It’s No. 400 for Lanka’s trusted lieutenant
By Ravi Chakravarthy
Colombo
Aug. 27: For someone who has ploughed a lone furrow for Sri Lanka as a match-winning medium-pacer on the unresponsive tracks in the subcontinent, Chaminda Vaas’s entry to the elite group of 400-wicket club comes as no surprise. The left-armer has, for long, been the fast bowling mainstay for the islanders, and in tandem with Muttiah Muralitharan, has been the dominant force in their attack.
Subcontinental wickets tend to either favour batsmen or spinners; seldom has a track, in Asia, been known to help fast bowlers. As on Indian pitches, fast bowlers in Sri Lanka have had the job of coming in and taking the shine off the cherry before handing it over to the wrist spinners. Vaas, for a long while, has been Muralitharan’s ally and the two have shouldered the burden for more than a decade now.
Needing two wickets before the start of the one-day series to join the 400-club, Vaas, who took one in the first game at Dambulla, reached the coveted milestone in the fourth match, getting rid of Yuvraj Singh in his seventh over.

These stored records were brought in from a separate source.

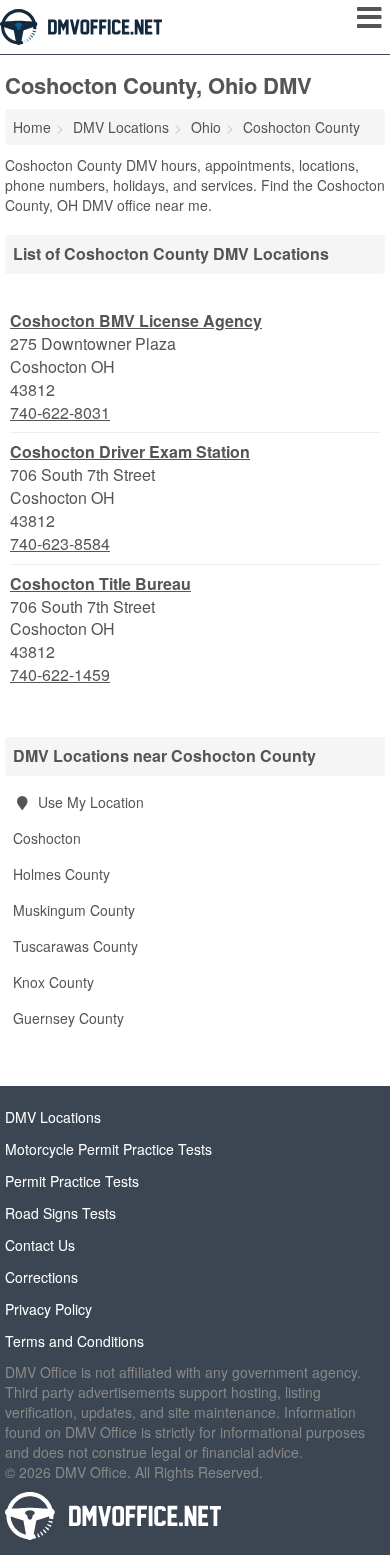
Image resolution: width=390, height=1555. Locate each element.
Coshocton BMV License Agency (136, 320)
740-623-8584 (60, 544)
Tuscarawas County (75, 946)
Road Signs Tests (60, 1213)
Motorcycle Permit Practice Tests (108, 1149)
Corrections (41, 1277)
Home (32, 127)
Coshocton (47, 838)
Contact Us (40, 1245)
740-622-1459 (60, 675)
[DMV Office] (81, 25)
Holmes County (61, 874)
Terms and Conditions (74, 1341)
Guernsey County (68, 1018)
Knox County (53, 982)
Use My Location (89, 802)
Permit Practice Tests (72, 1181)
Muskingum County (74, 910)
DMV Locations (53, 1117)
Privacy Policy (48, 1309)
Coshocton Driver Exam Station (130, 451)
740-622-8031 (60, 413)
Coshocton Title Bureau (100, 583)
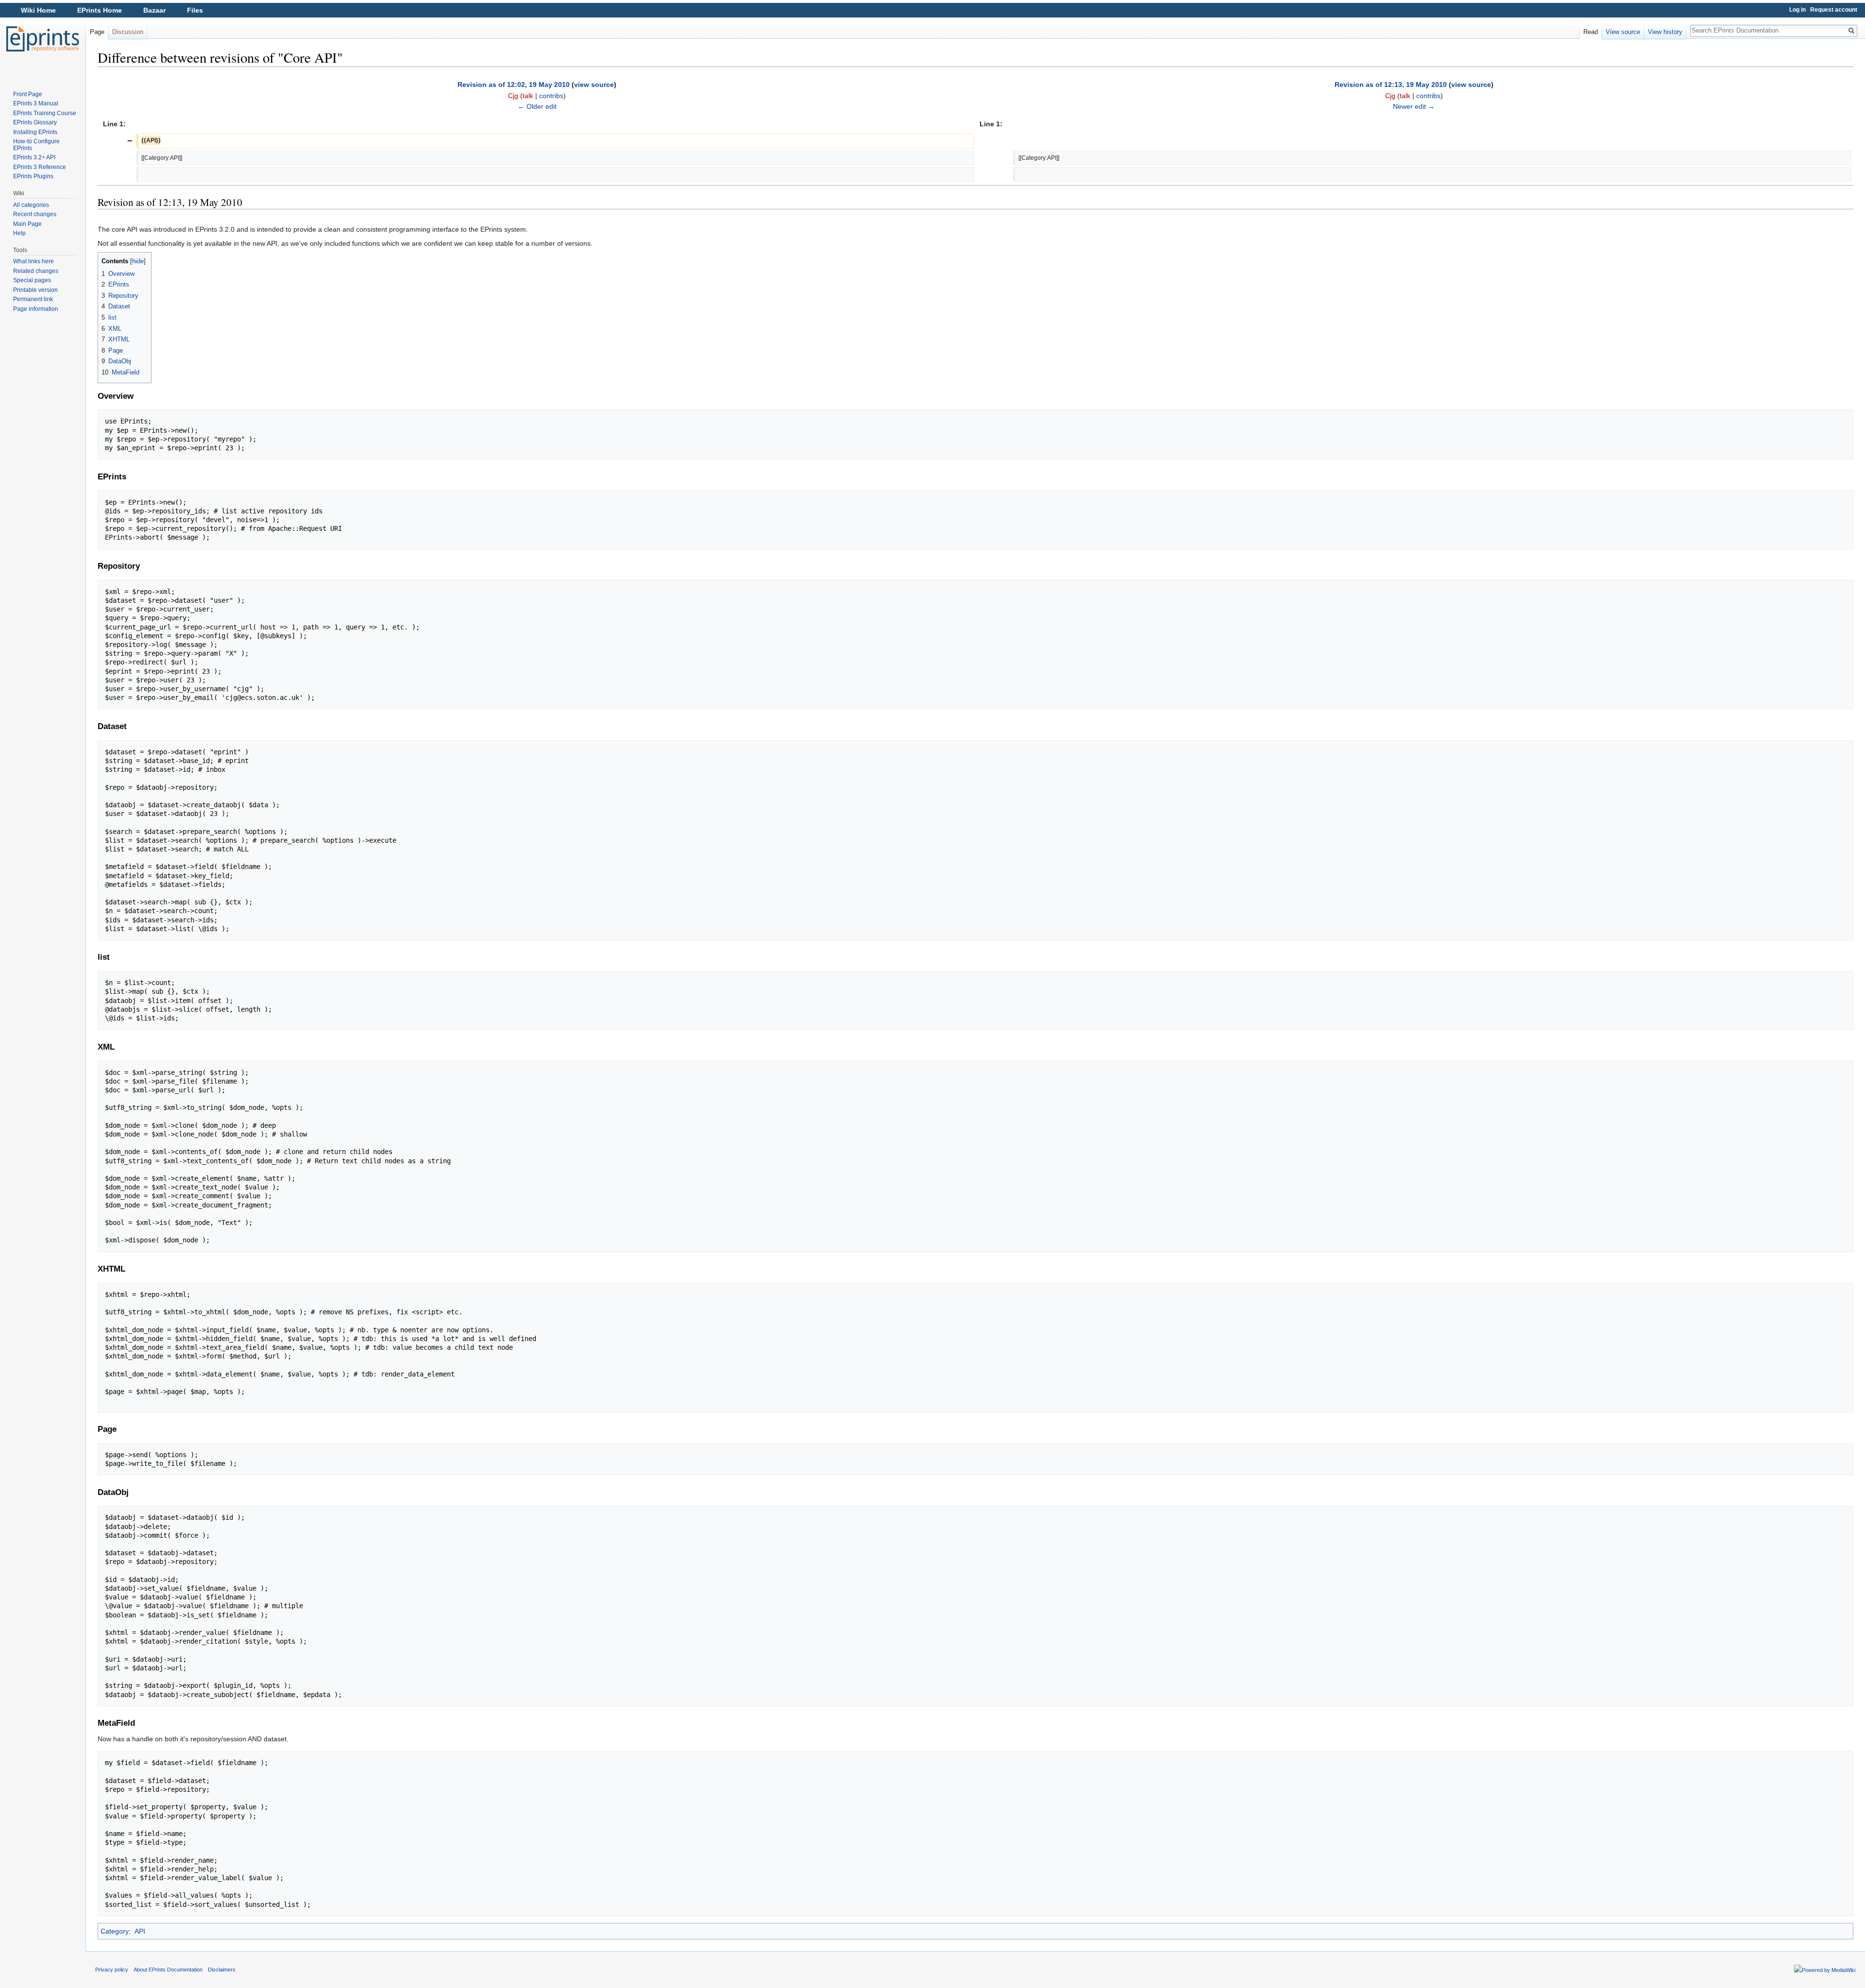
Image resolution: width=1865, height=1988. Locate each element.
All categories (31, 205)
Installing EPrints (35, 132)
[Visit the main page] (43, 39)
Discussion (127, 31)
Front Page (27, 94)
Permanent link (33, 299)
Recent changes (34, 214)
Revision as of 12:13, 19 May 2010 (1391, 84)
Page (97, 31)
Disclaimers (222, 1969)
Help (19, 233)
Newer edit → (1414, 106)
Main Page (27, 224)
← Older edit (537, 106)
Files (195, 10)
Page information (35, 309)
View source (1623, 31)
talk (528, 96)
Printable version (35, 290)
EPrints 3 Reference (39, 167)
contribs (551, 96)
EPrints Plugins (33, 176)
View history (1665, 31)
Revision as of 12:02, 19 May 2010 (514, 84)
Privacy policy (111, 1969)
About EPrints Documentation (168, 1969)
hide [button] (138, 261)
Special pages (32, 280)
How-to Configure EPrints (36, 145)
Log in (1797, 9)
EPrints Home (99, 10)
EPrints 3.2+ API (34, 157)
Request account (1833, 9)
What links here (33, 261)
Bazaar (154, 10)
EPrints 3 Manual (35, 103)
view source (594, 84)
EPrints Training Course (44, 113)
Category (115, 1931)
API (140, 1931)
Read (1590, 31)
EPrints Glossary (35, 122)
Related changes (35, 271)
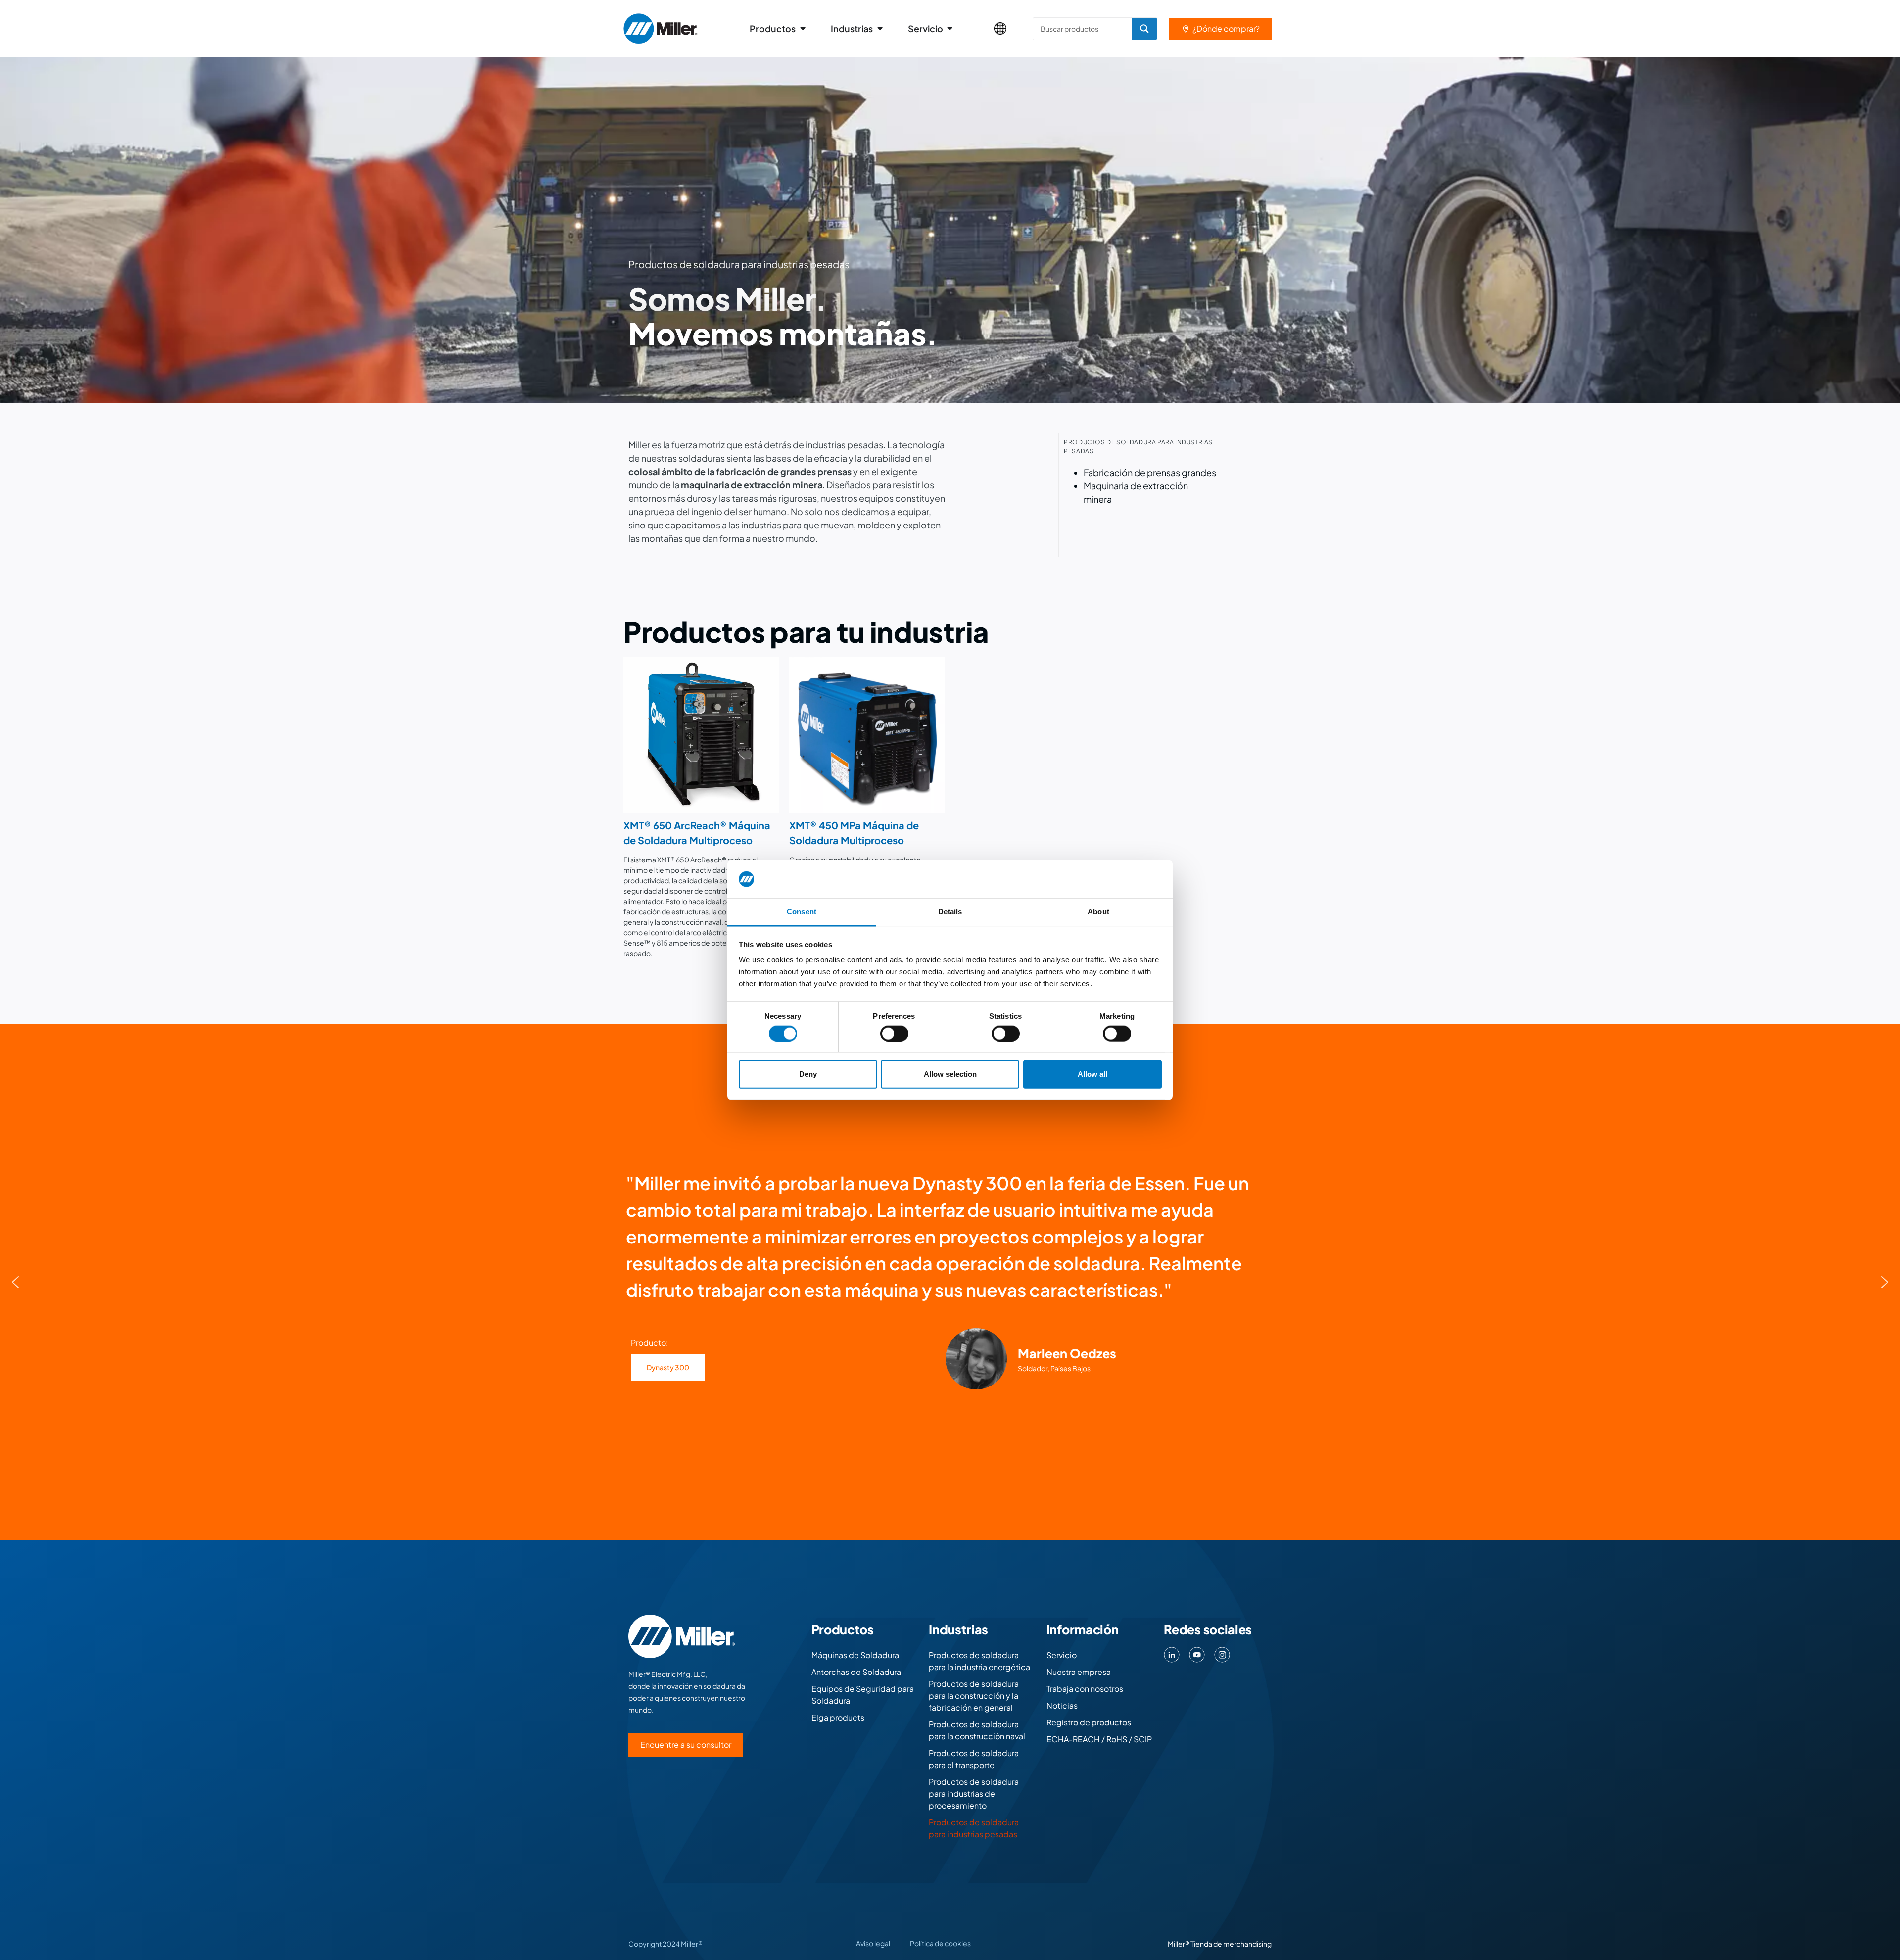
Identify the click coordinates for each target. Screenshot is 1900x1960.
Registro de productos (1088, 1722)
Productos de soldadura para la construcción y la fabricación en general (974, 1695)
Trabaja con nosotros (1084, 1688)
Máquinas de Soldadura (855, 1655)
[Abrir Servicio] (950, 28)
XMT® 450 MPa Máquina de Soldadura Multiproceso (854, 832)
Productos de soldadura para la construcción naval (977, 1730)
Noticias (1062, 1705)
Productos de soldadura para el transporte (974, 1759)
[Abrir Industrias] (879, 28)
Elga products (837, 1717)
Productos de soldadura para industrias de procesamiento (974, 1793)
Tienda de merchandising (1231, 1943)
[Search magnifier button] (1144, 29)
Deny (808, 1074)
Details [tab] (950, 912)
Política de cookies (940, 1943)
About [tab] (1098, 912)
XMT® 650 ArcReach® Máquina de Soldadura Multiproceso (696, 832)
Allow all (1092, 1074)
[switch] (894, 1033)
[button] (15, 1282)
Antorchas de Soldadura (856, 1672)
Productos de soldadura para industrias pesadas (974, 1828)
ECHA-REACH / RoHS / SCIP (1099, 1739)
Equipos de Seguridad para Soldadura (862, 1694)
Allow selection (950, 1074)
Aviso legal (873, 1943)
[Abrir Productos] (802, 28)
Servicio (1061, 1655)
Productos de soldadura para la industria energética (979, 1661)
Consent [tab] (801, 912)
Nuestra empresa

From Arjuna Ranatunga down to Mahela Jayawardene, the left-armer has been his captain’s trusted lieutenant and has soldiered on admirably under trying conditions. Responding to his skipper’s call, whenever it was needed, Vaas, in an illustrious career spanning more than 14 years, has more often than not provided his team with the breakthroughs. He may not have reaped the rewards that Muralitharan, with 756 sticks, has achieved in Tests, but Vaas’s 348 victims in the longer version of the game, has, without doubt, been one of the success stories for the Lankans.
Vaas does not enjoy the cult status that is associated with Muralitharan but then the left-armer isn’t one to complain. At 34, Vaas may have played the best of his cricket but there is no gainsaying that he will continue for a year at least, provided he remains injury-free. True, he has cut down in pace, but that is only to be expected in such a long career.
For Vaas, it isn’t about pace anymore; deceiving the batsmen with variations is what the bowler is all about as Yuvraj will readily testify. The left-hander misjudged a ball that stopped on him and spooned it to Jayawardene at short-midwicket even as Vaas closed his eyes and savoured the moment. The Lankan truly deserves it.